Although heralded as an early sign of new US president Obama's support for embryonic stem cell research, Dr Thomas Okarma, president and CEO of Geron Corp. of Menlo Park, California, the company that will be carrying out the trial, told Associated Press that strictly speaking it was not so in this case, since the next phase of the project would have been eligible for federal funds under Bush. It was the earlier development phases that had to be done with private funds because of funding restrictions on embryonic stem cell research brought in by Bush in 2001, said a report in Times Online.

Today's ruling by the US Food and Drug Administration (FDA) allows Geron to give 8 to 10 patients with spinal cord injury a single injection of cells made from embryonic stem cells. The testing will be done at several medical centres throughout the US and the patients will receive their injections within 2 weeks of their injury; unfortunately patients whose injuries are older than this are unlikely to benefit from such therapy.

According to a Geron statement, the Phase I trial is designed to establish the safety of the treatment, called GRNOPC1, in patients with "complete" American Spinal Injury Association (ASIA) grade A subacute thoracic spinal cord injuries.

Okarma told AP that they will also be looking for the possible return of feeling or movement in the legs. Animal studies have shown that injected embryonic stem cells can turn into specialist cells that replace damaged sheaths around nerves that have suffered "demyelination" and thereby restore their ability to send signals that control muscle and sense feelings.

Embryonic stem cells are like master cells, they can become virtually any cell of the body, which comprises about 200 types of tissue. There are other kinds of stem cells too, like adult stem cells, but they are more limited in what types of cell they can become and harder to "coax", so embryonic stem cells are considered the "gold standard" in stem cell research.
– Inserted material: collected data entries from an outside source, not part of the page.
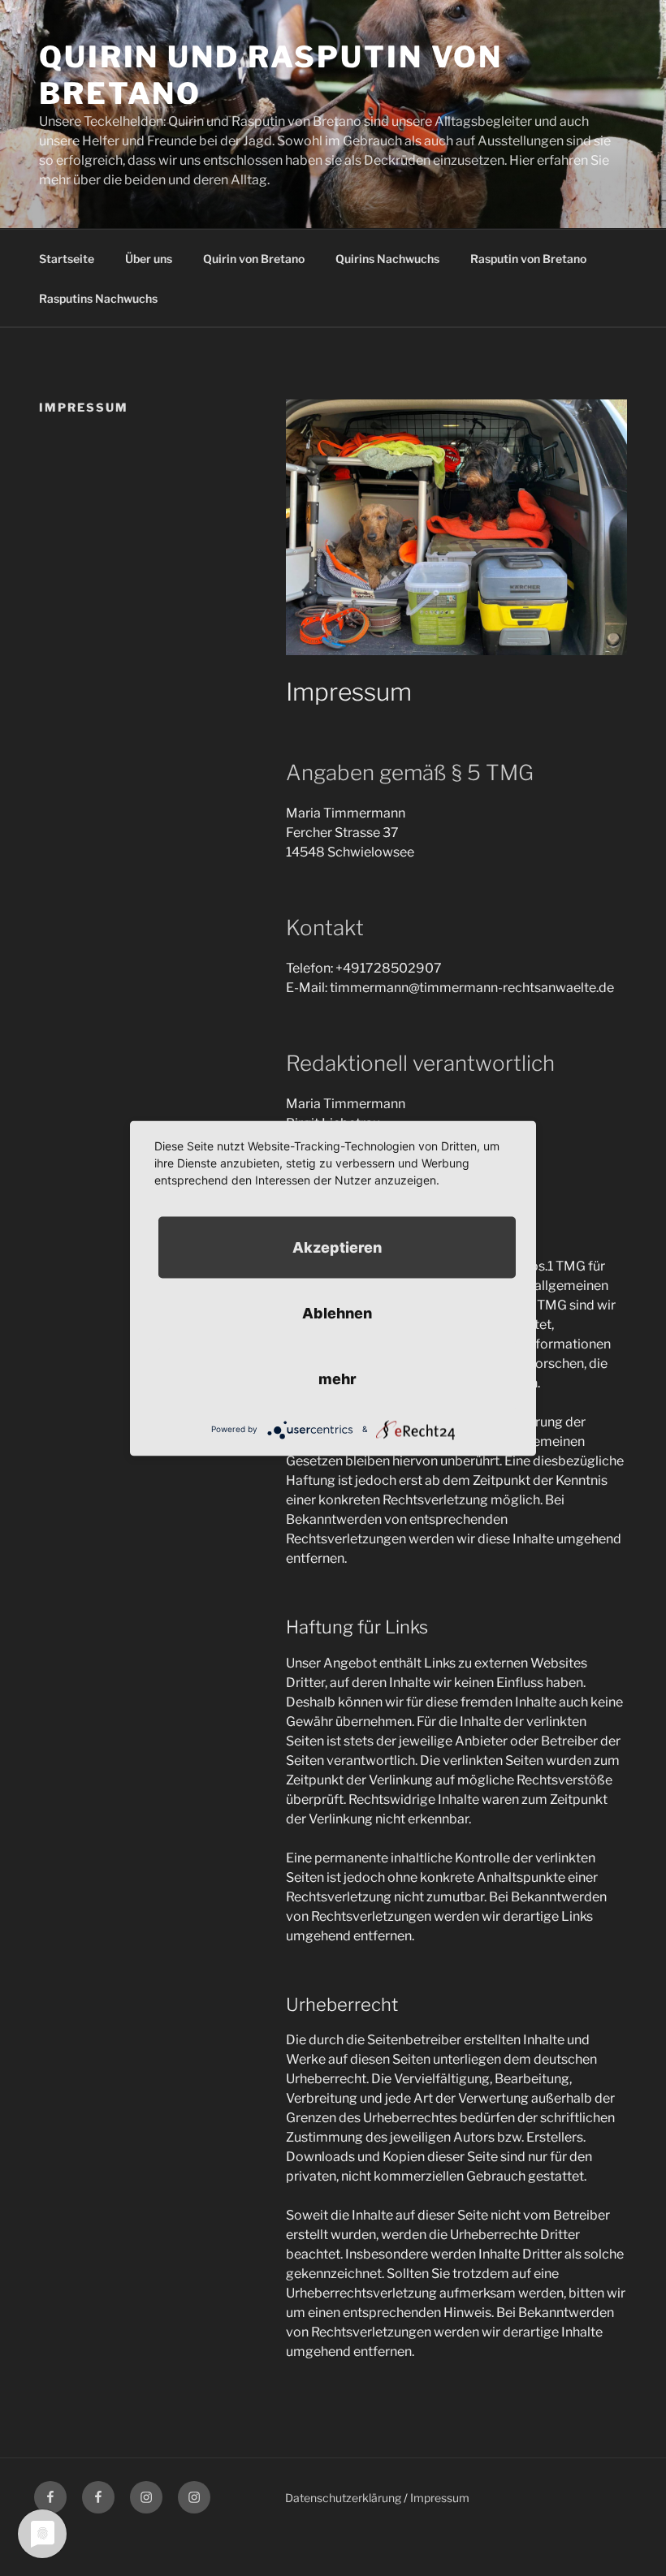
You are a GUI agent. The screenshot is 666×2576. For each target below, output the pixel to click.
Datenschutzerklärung (343, 2498)
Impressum (439, 2498)
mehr (337, 1378)
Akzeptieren (337, 1246)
They are however more controversial because harvesting them involves destroying embryos, whereas adult stem cells can be recovered without harming the donor.

If successful, the trial will lead to therapies with the potential to transform the lives of thousands of people who every year become paralysed from the chest down, and for whom few treatments exist. Experts predict that if successful, the therapy could be in general use within three to five years.
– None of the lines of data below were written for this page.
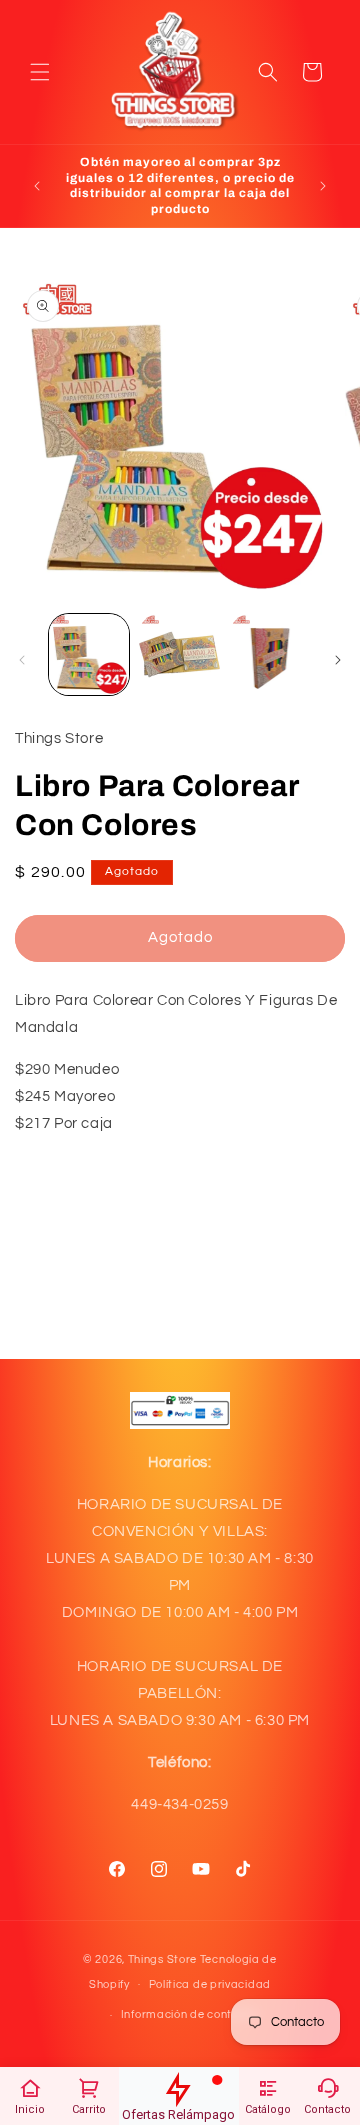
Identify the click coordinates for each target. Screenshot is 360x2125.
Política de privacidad (210, 1984)
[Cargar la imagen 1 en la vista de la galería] (89, 654)
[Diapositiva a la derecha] (338, 660)
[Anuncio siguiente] (323, 186)
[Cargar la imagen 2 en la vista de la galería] (179, 654)
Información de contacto (189, 2014)
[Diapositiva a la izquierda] (22, 660)
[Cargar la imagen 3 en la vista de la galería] (270, 654)
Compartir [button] (69, 1225)
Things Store (162, 1959)
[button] (40, 72)
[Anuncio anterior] (37, 186)
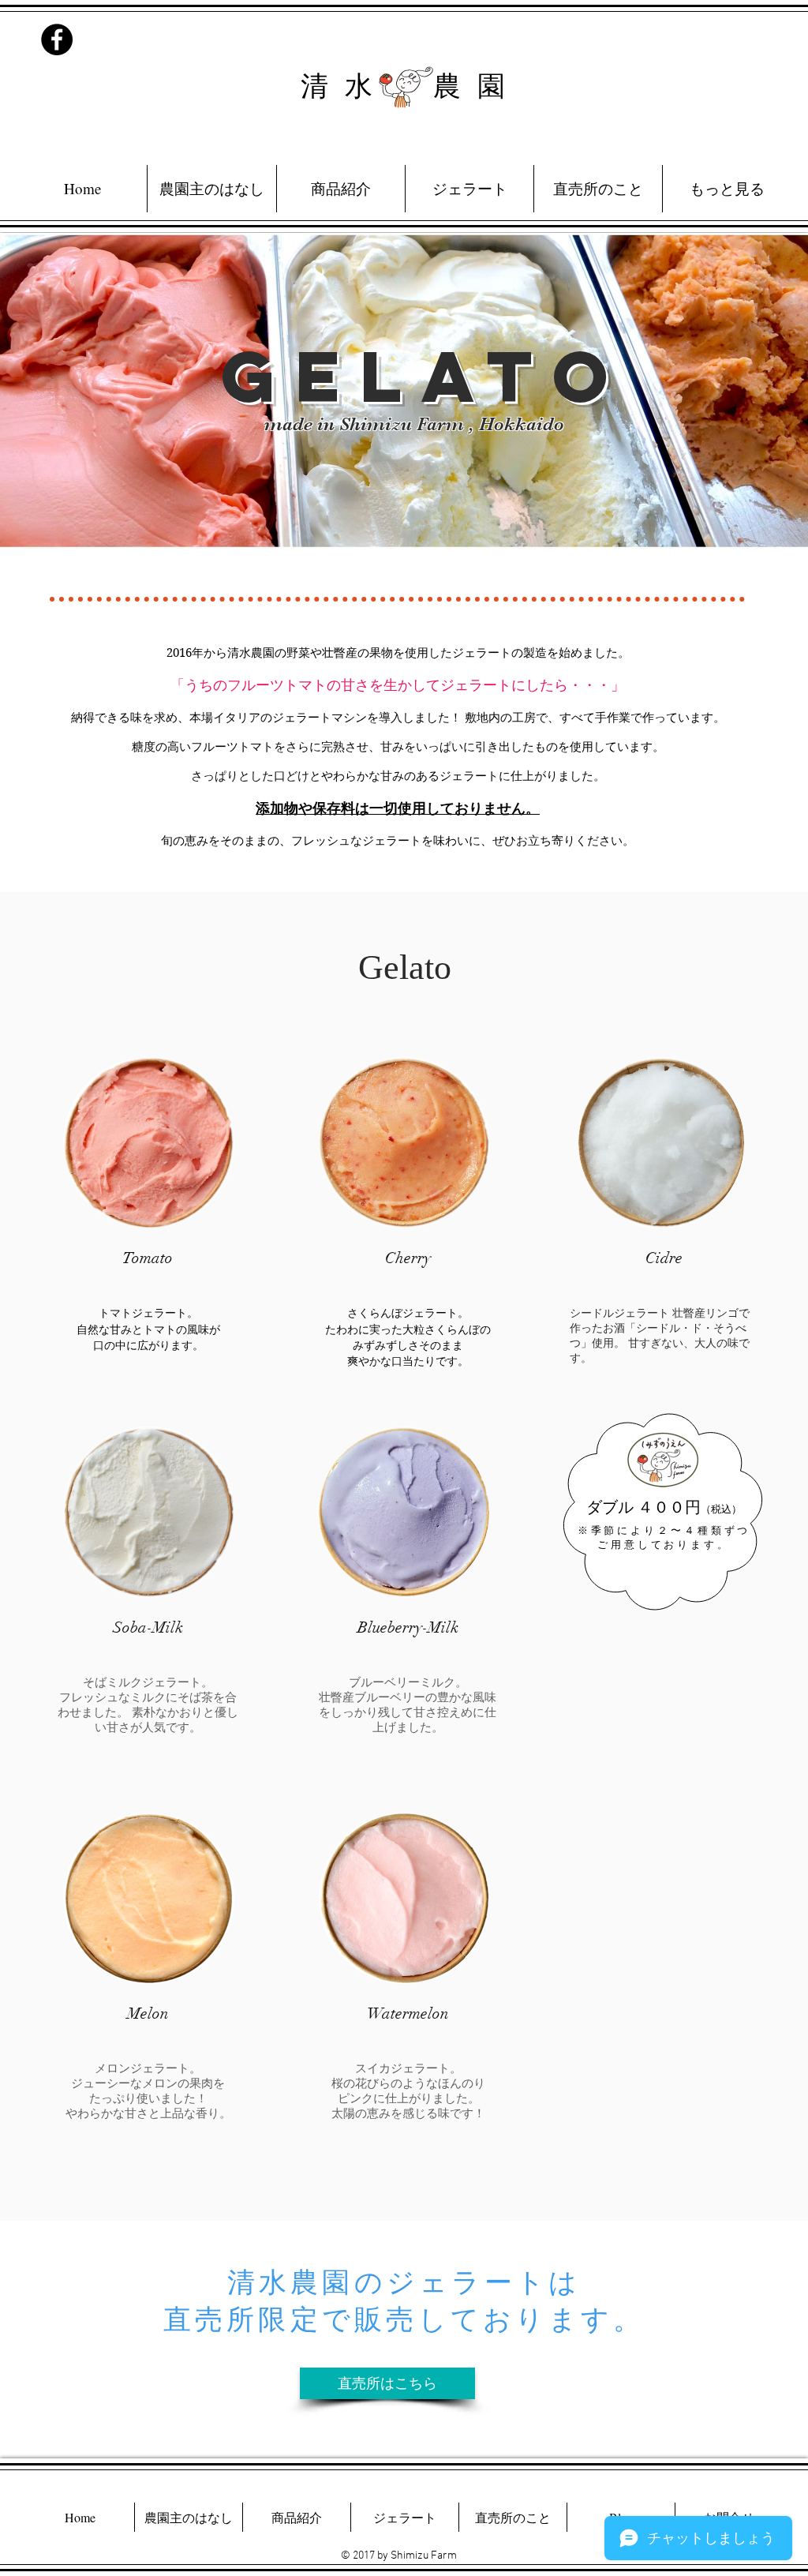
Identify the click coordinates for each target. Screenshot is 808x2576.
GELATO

Okarma said in a press statement that:

"This marks the beginning of what is potentially a new chapter in medical therapeutics -- one that reaches beyond pills to a new level of healing: the restoration of organ and tissue function by the injection of healthy replacement cells."

He said that: "the ultimate goal is to achieve restoration of spinal cord function".

Although the FDA decision is independent of the White House, it is being received as a symbol of a new attitude to embryonic stem cell research and Obama is expected to start lifting funding restrictions next week, said a Times Online report.

Dr Richard Fessler, professor of neurological surgery at the Feinberg School of Medicine at Northwestern University, said that:

"The neurosurgical community is very excited by this new approach to treating devastating spinal cord injury."

"Demyelination is central to the pathology of the injury, and its reversal by means of injecting oligodendrocyte progenitor cells would be revolutionary for the field. If safe and effective, the therapy would provide a viable treatment option for thousands of patients who suffer severe spinal cord injuries each year," he added.

Polling figures suggest most Americans are in favour of stem cell research, but it was strong opposition lobbying that persuaded Bush to impose restrictions on federal funding.

Okarma said that the delay caused by the funding restriction meant there "are people out there who might have benefited, but who now cannot," he told the press.